Mexico sticks with Venezuela’s Maduro as US recognizes his rival

Mexico will continue to recognize Nicolás Maduro as the legitimate president of Venezuela in contrast with the United States and several other countries in the region.

Juan Guaidó, the 35-year-old leader of Venezuela’s opposition-controlled National Assembly, yesterday swore himself in as the new interim president.

“Today, January 23, 2019, I swear to formally assume the powers of the national executive as president in charge of Venezuela,” Guaidó declared in front of thousands of jubilant supporters in Caracas.

United States President Donald Trump promptly issued a statement declaring that he was “officially recognizing the president of the Venezuelan National Assembly, Juan Guaidó, as the interim president of Venezuela.”

Trump said that “the people of Venezuela have courageously spoken out against Maduro and his regime and demanded freedom and the rule of law,” adding, “I will continue to use the full weight of United States economic and diplomatic power to press for the restoration of Venezuelan democracy.”

Canada and most South American countries, including Brazil, Argentina, Colombia and Chile, followed suit in recognizing Guaidó.

But Mexico’s government declined to throw its support behind the self-proclaimed president, reiterating that its position towards Venezuela is one of non-intervention.

“In accordance with our constitutional principles of non-intervention [and] self-determination . . . Mexico will not participate in the non-recognition of the government of a country with which it maintains diplomatic relations,” the Secretariat of Foreign Affairs (SRE) said in a statement.

“We fully agree with the call of the United Nations for all actors involved in the conflict in Venezuela to reduce tensions, make their best efforts to avoid an escalation and to reject any type of political violence,” the statement continued.

Government spokesman Jesús Ramírez Cuevas also said that “the Mexican government maintains its position of non-intervention” and would maintain relations with the “legitimately elected” government. “Our call is for dialogue,” he added.

The government’s refusal to join the chorus of condemnation against Maduro triggered criticism from former political heavyweights Vicente Fox, president between 2000 and 2006, and Jorge Castañeda, foreign affairs secretary from 2000 to 2003.

“Today we see the light at the end of the tunnel, we have an interim president in Venezuela that has the support of several countries, beginning with the United States,” Fox told Milenio Televisión.

“As hard as I am on Trump, in this case he’s right in what he’s doing, I congratulate him for having done it.

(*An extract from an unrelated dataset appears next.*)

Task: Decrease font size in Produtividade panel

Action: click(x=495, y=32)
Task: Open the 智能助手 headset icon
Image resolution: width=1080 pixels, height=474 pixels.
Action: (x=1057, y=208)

Who’s very wrong is López Obrador. Without representing Mexicans, without democratic convictions . . . he’s been protecting Maduro,” the former president said.

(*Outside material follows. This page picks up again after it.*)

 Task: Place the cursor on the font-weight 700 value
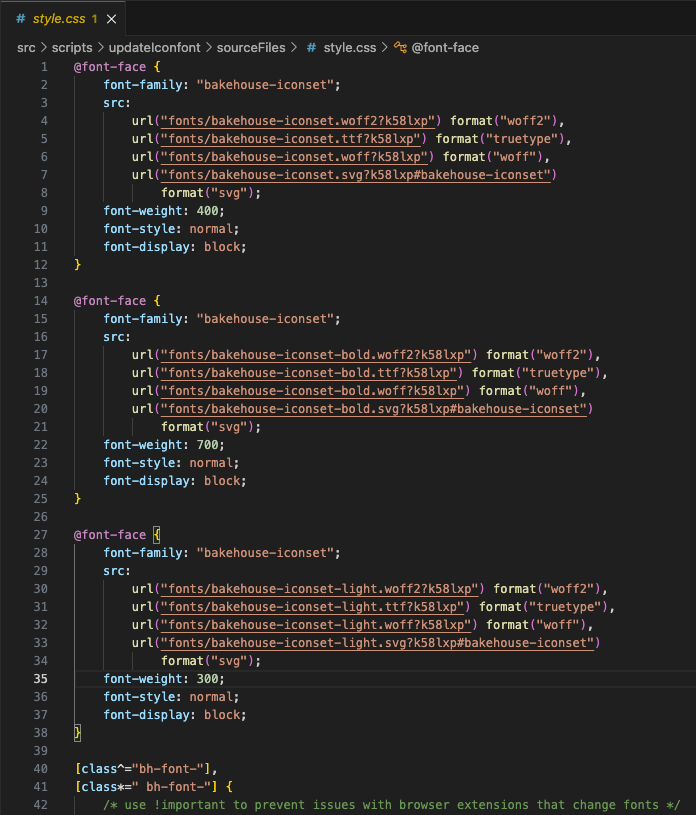pyautogui.click(x=208, y=445)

“Mexico must declare itself in line with [the position of] all democrats, all libertarians of the world,” Fox said.

For his part, Castañeda said that “Mexico’s position is pathetic because it doesn’t take into account that Maduro is [an] illegitimate [president] because he was elected in a completely fraudulent election and his government has killed more than 150 people.”

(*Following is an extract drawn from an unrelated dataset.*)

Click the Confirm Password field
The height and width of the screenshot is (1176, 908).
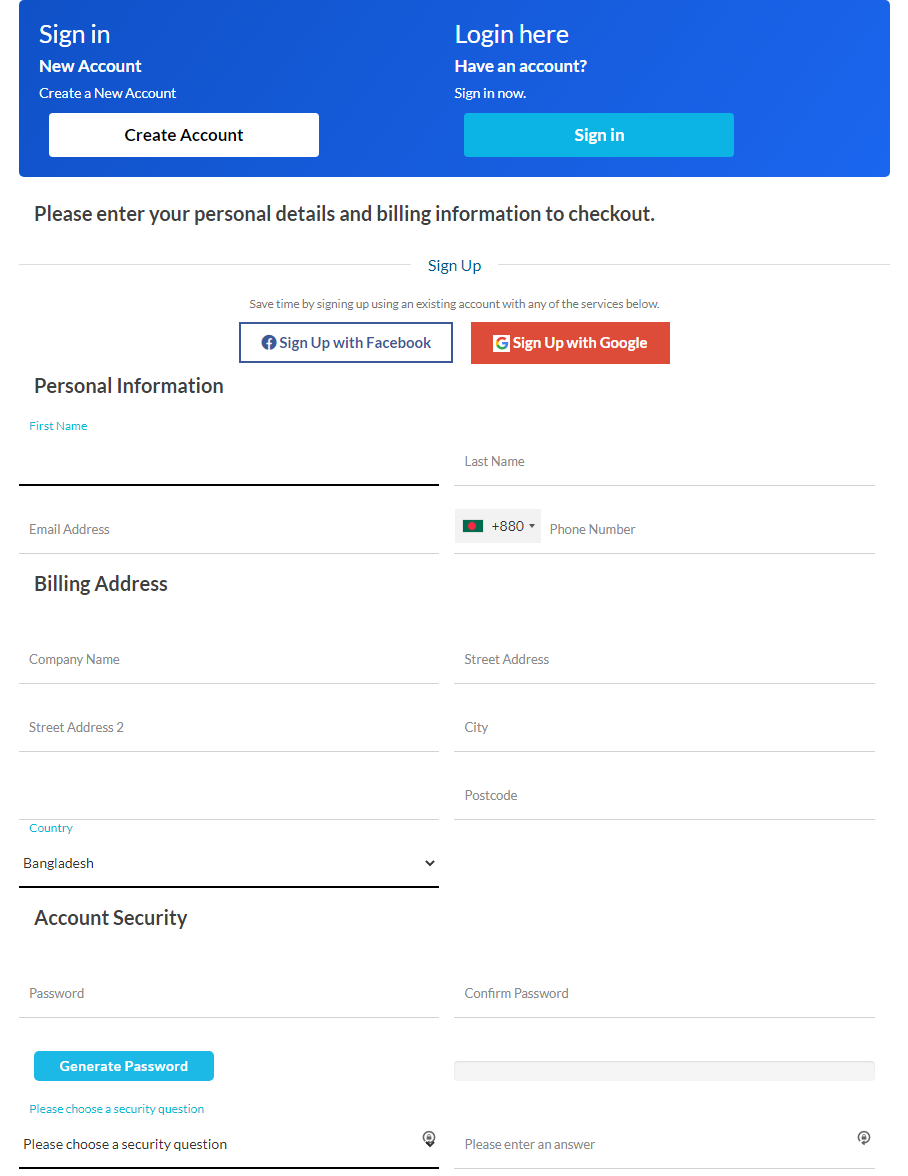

He added: “The government of Mexico should condemn and repudiate [Maduro] in the same way as right-wing and non-right-wing governments are doing all over the world.”

The president of the opposition National Action Party (PAN), Marko Cortés, said on Twitter that the party supported Venezuelans in their “fight against the usurpation of the dictator Nicolás Maduro.”

Questioned about Mexico’s position today, President López Obrador said that Mexico’s non-intervention didn’t amount to taking sides.

“We don’t want a confrontation or dispute, we want a friendly relationship with all the peoples and governments of the world,” he said.

“It’s not that we are in favor of or against [Maduro], we’re for compliance with the constitutional principles, with absolute, unconditional respect for those principles . . . It may be that groups, people, governments don’t like it but that’s what our constitution establishes,” the president added.

Earlier this month, Mexico was the only country in the regional Lima Group that didn’t add its voice to a declaration urging Maduro not to take office for a second term on January 10.

Maduro defied that entreaty and yesterday remained defiant declaring, “I am the only president of Venezuela, we do not want to return to the 20th century of gringo interventions and coups d’état.”

Millions of Venezuelans have fled the country in recent years amid political repression, human rights abuses, skyrocketing inflation and severe food and medicine shortages.

The federal government’s decision not to speak out against Maduro’s government largely isolates Mexico in the region, where only a few countries such as Cuba and Bolivia expressed support for the leftist leader.

Other countries that backed Maduro included China, Russia and Turkey.